Kathleen Hall Jamieson, director of the Annenberg Public Policy Center, will deliver the Henry and Bryna David Lecture at the National Academy of Sciences on April 28. Jamieson will discuss science communication, including examples of outstanding and problematic communication.
Abstract: “As a way of knowing, science carefully defines key terms, faithfully accounts for evidence, acknowledges the limitations in data and methods, and champions a climate characterized by critique and self-correction. Communication that fails to respect these norms increases science’s vulnerability to critics and calls into question the scientific enterprise’s ability to protect itself from the effects of human bias. After flagging instances of exemplary and problematic scientific communication, the lecture will outline ways that communicators can embody and express science’s values and value.”
The Annenberg Public Policy Center last fall expanded its areas of research into the science of science communication.

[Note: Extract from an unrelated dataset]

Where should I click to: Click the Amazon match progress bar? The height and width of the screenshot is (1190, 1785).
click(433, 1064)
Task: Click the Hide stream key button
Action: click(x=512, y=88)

Jamieson said at the time, “There’s a persistent gap between expert knowledge of scientific issues and public perception on myriad issues. Through empirical testing, we will examine ways to close this gap and separate the issues in communicating science from the evidence that is being presented.” She said APPC also will study such issues as the self-correcting nature of science, and whether corrections and retractions contribute to a perception that the science itself is flawed.
In addition, FactCheck.org, a project of the policy center, recently added the new project SciCheck with the support of the Stanton Foundation. SciCheck is dedicated to investigating the misuse of science in political speech.